• **WHAT TO PRODUCE**: Could you repeat, word for word, the line with "589x1047 pixels." and every line after it in the records below, leaving out any pictures?

****

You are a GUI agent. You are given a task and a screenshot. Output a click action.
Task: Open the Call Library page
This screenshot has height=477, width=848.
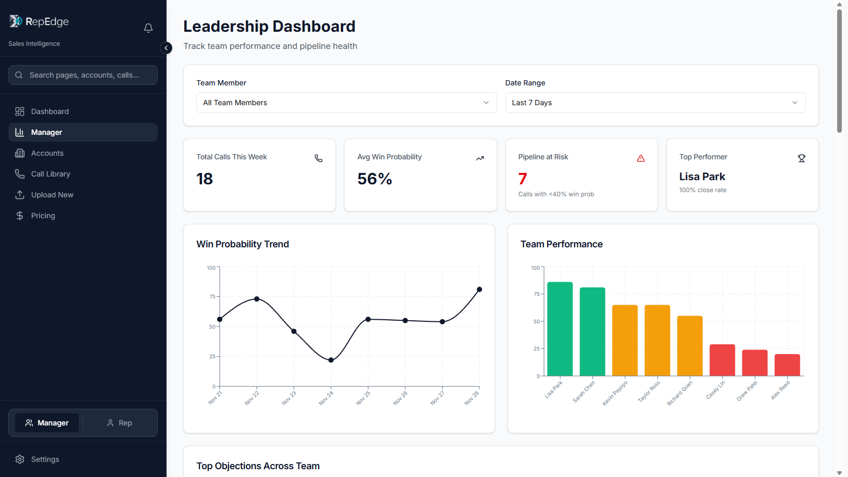[x=50, y=174]
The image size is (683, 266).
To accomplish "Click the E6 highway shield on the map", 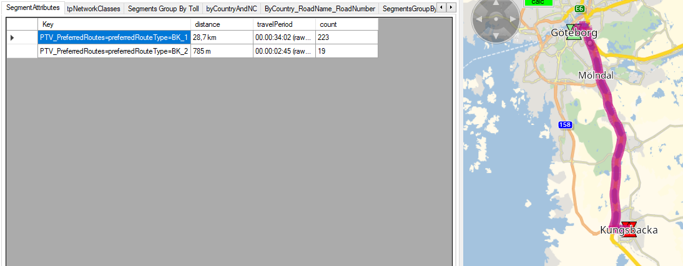I will pyautogui.click(x=580, y=9).
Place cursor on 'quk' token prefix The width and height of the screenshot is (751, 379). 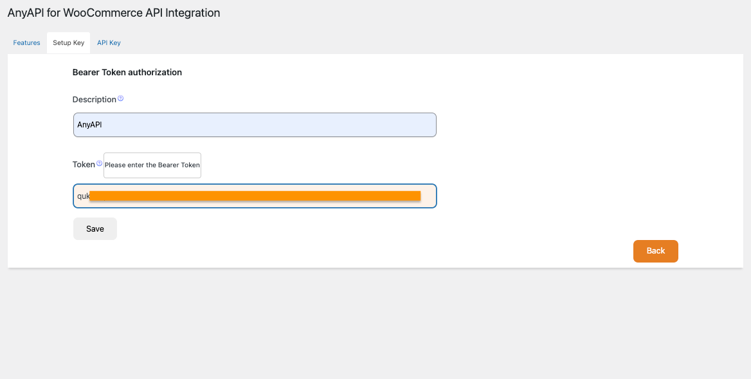tap(83, 196)
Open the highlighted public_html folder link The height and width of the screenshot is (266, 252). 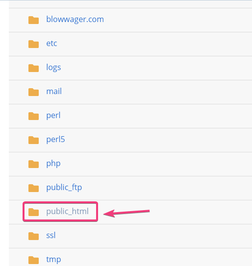click(68, 212)
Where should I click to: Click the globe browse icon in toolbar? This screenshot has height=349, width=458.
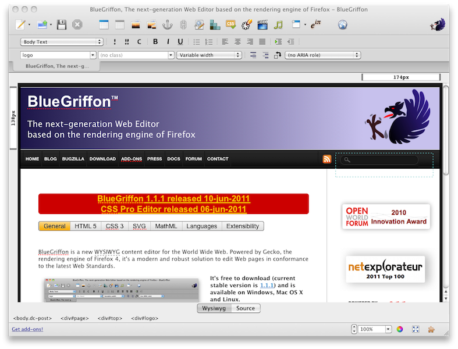(x=342, y=24)
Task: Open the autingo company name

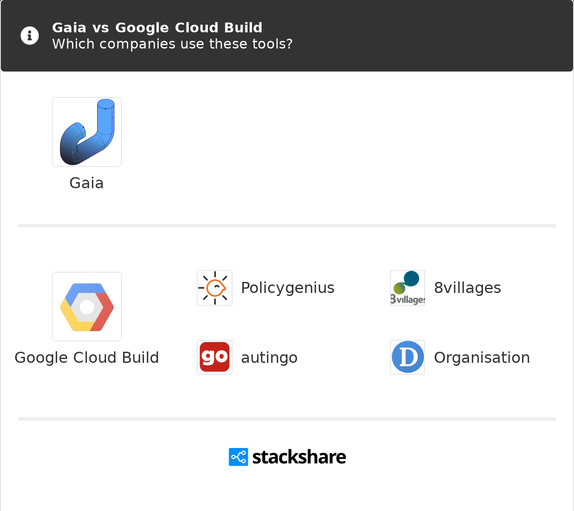Action: coord(269,358)
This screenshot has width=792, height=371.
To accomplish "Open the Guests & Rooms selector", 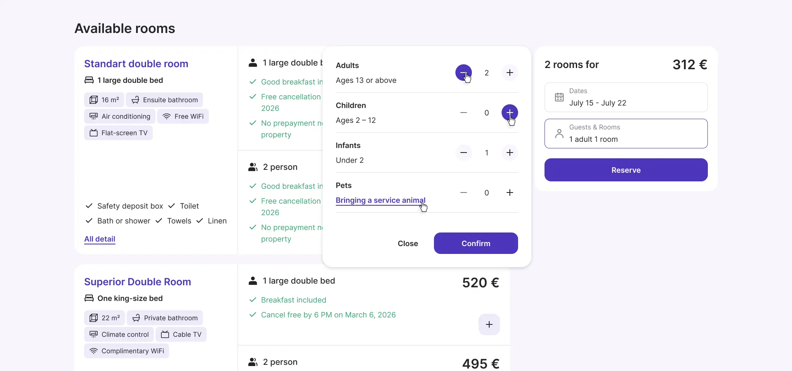I will coord(626,134).
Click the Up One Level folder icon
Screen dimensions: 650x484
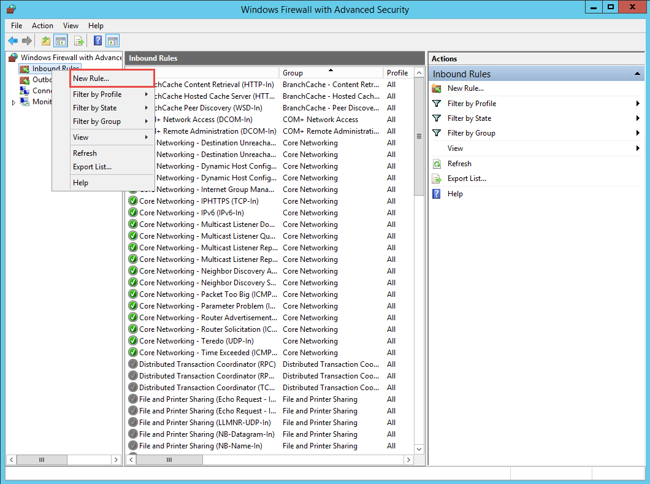coord(46,41)
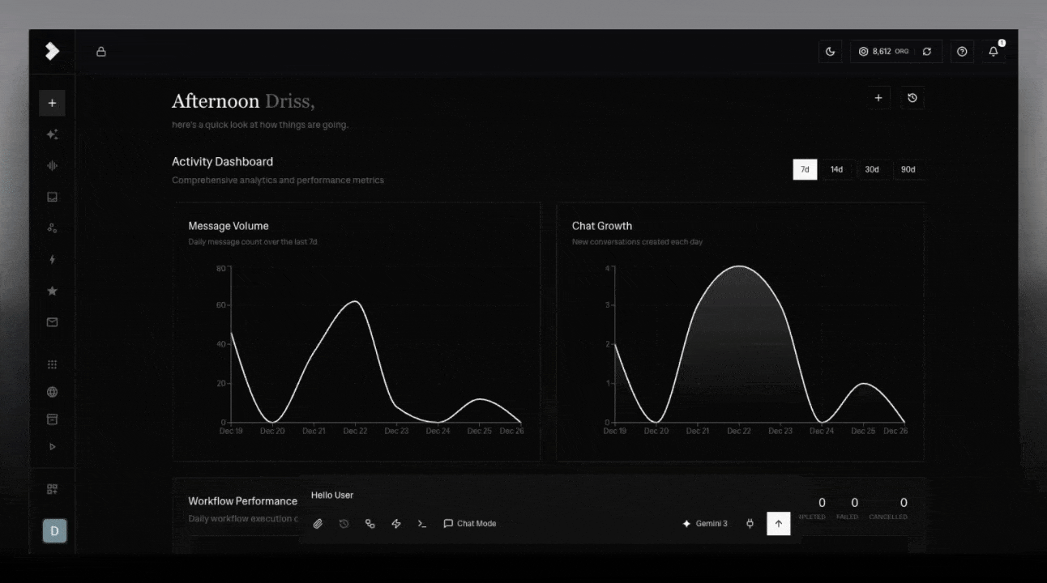The image size is (1047, 583).
Task: Open the user avatar D menu
Action: coord(54,531)
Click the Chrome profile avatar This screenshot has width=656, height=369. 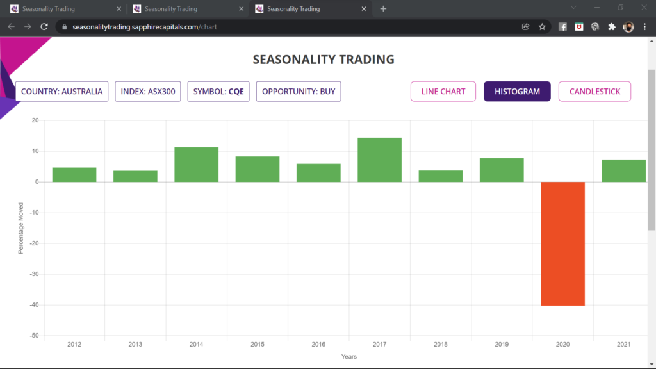[x=628, y=27]
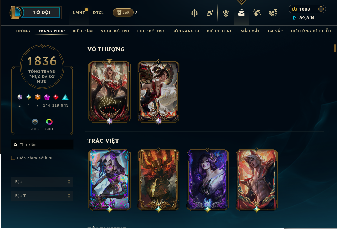Switch to the TƯỚNG tab

pos(22,31)

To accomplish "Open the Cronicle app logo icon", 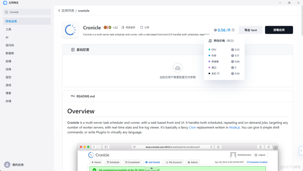I will (70, 30).
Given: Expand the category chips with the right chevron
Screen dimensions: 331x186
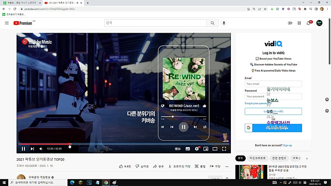Looking at the screenshot, I should 307,158.
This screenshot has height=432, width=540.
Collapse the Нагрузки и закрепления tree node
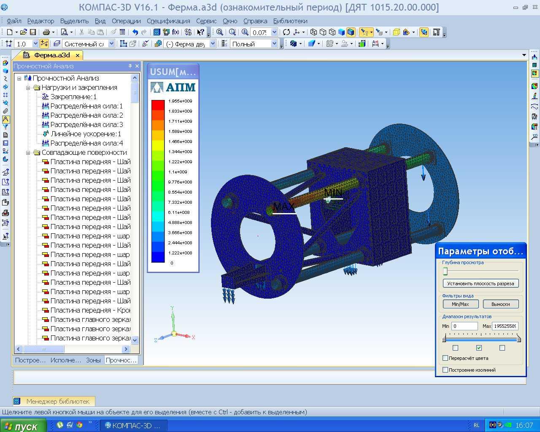point(28,88)
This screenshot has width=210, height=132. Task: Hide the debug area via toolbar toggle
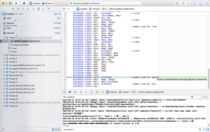[201, 3]
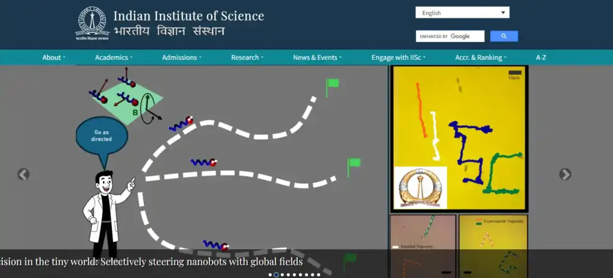The width and height of the screenshot is (613, 278).
Task: Select the active highlighted carousel dot
Action: point(276,275)
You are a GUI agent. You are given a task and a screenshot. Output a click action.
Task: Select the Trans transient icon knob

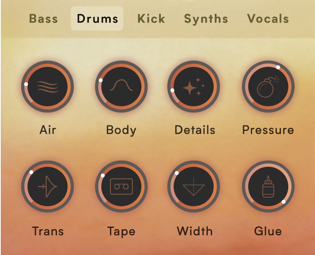[x=48, y=187]
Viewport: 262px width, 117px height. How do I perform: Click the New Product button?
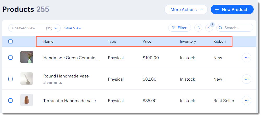(x=232, y=9)
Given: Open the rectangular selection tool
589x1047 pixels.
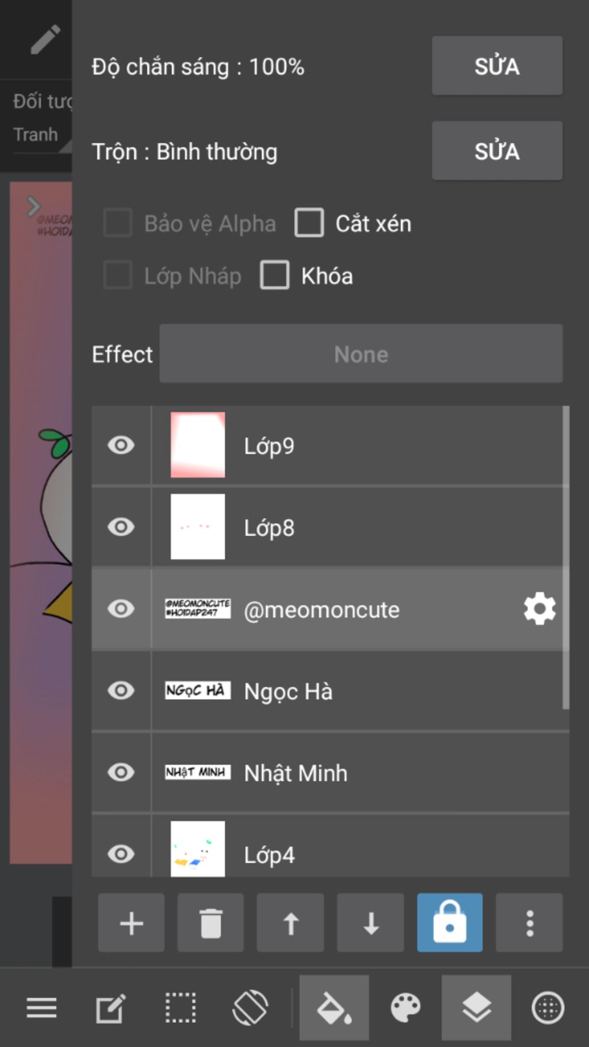Looking at the screenshot, I should click(x=181, y=1008).
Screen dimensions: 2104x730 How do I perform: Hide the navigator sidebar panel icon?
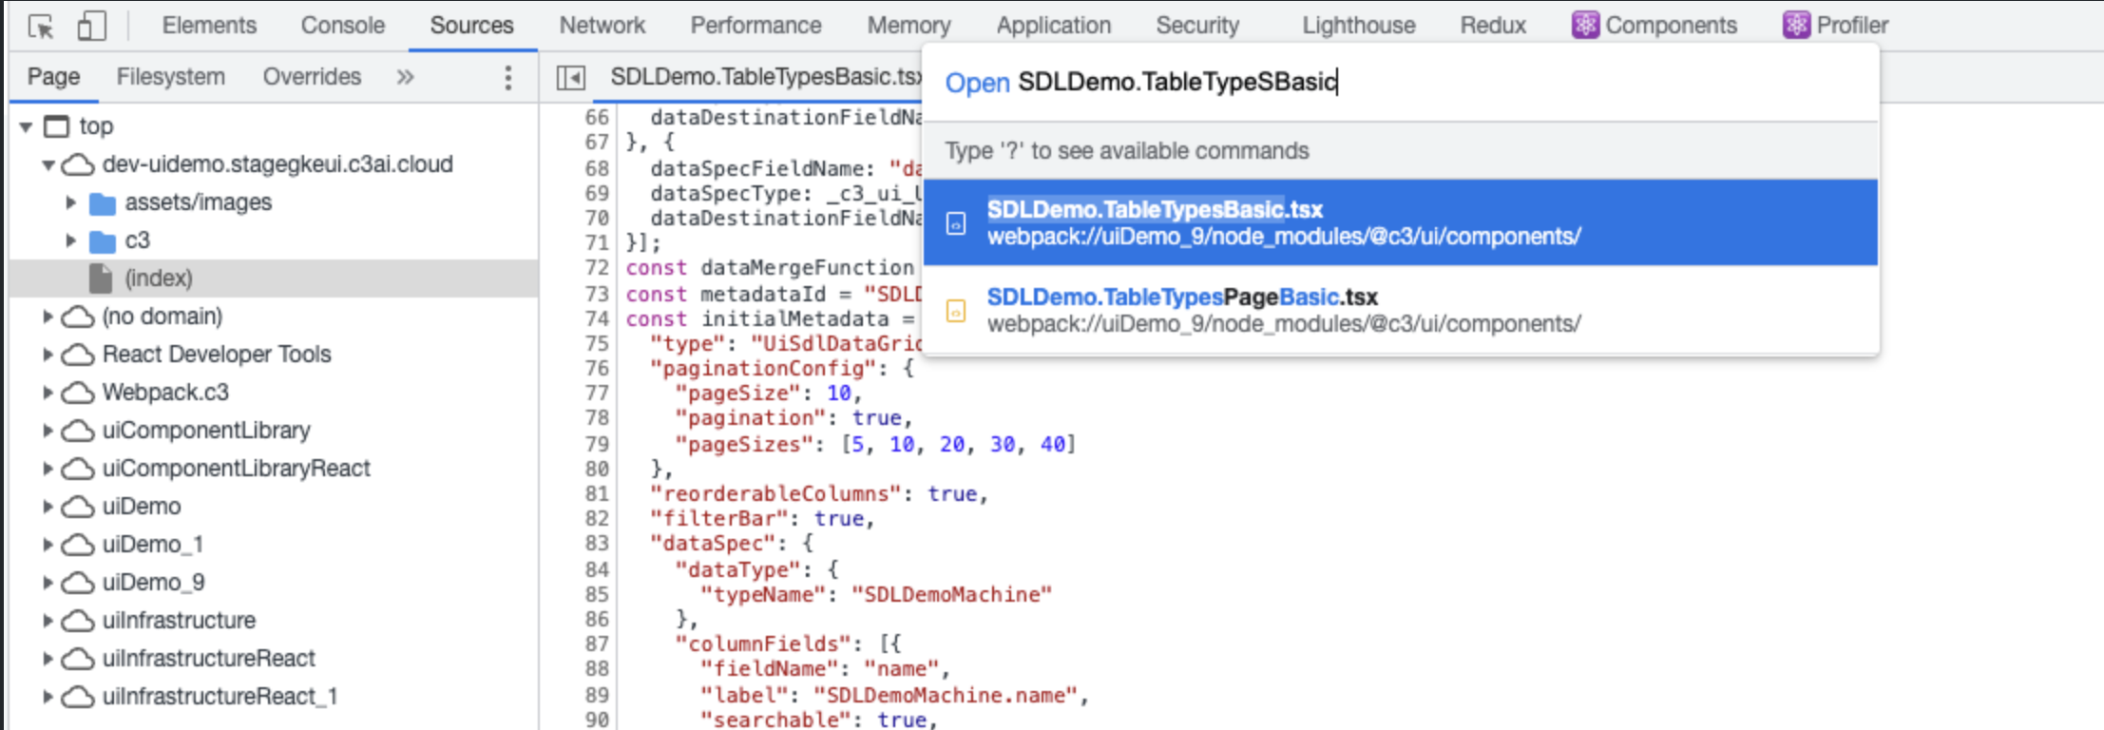[x=571, y=78]
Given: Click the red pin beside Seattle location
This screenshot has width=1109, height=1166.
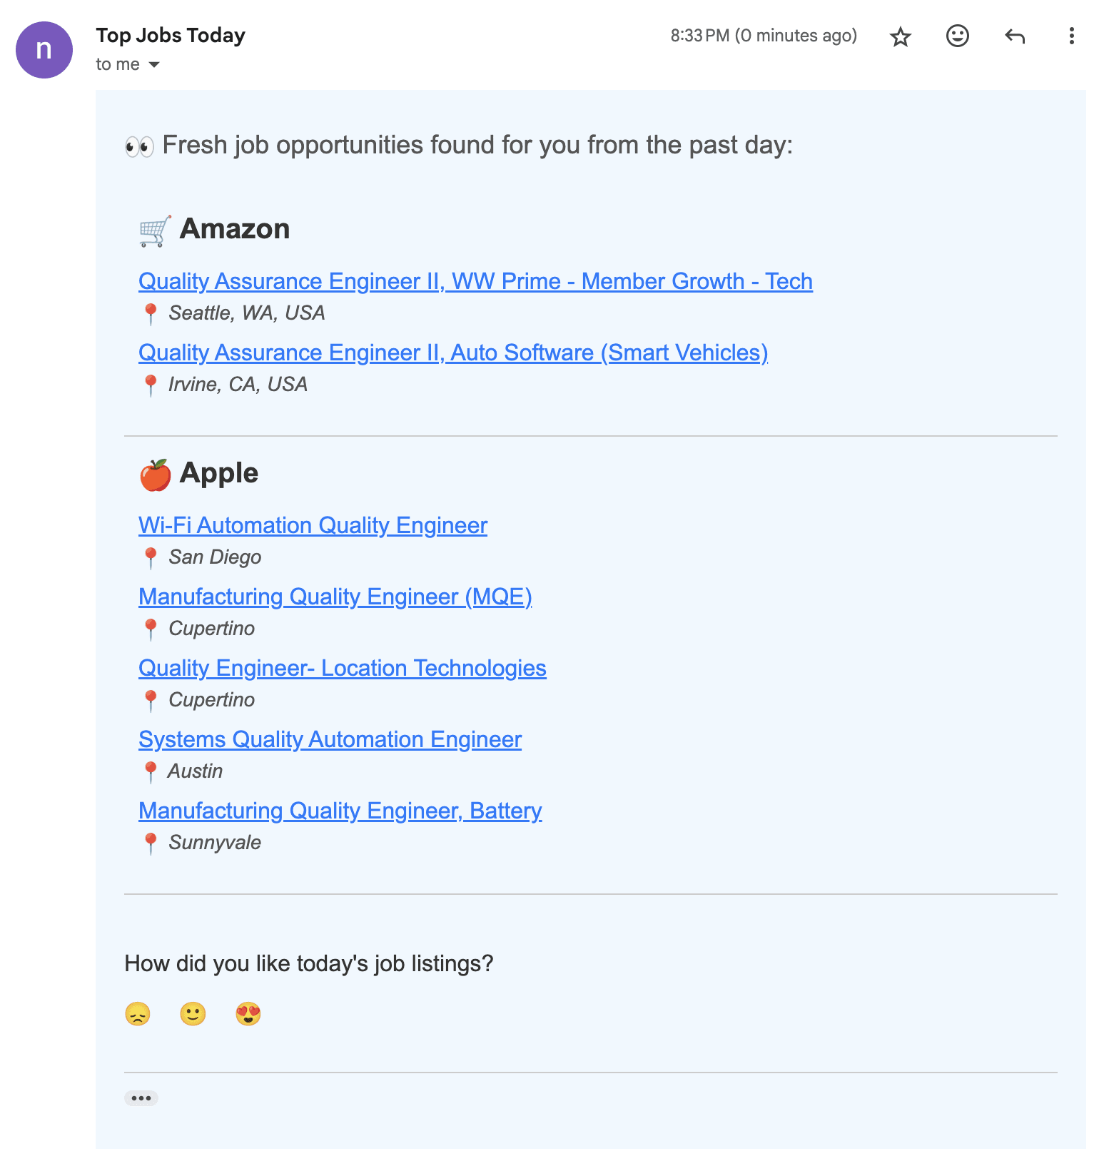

****

• **YOUR RESPONSE**:
589x1047 pixels.
Looking at the screenshot, I should click(x=181, y=1008).
Screen dimensions: 2104x730 How do I perform: Hide the navigator sidebar panel icon?
[x=571, y=78]
Given: Click the red pin beside Seattle location
This screenshot has width=1109, height=1166.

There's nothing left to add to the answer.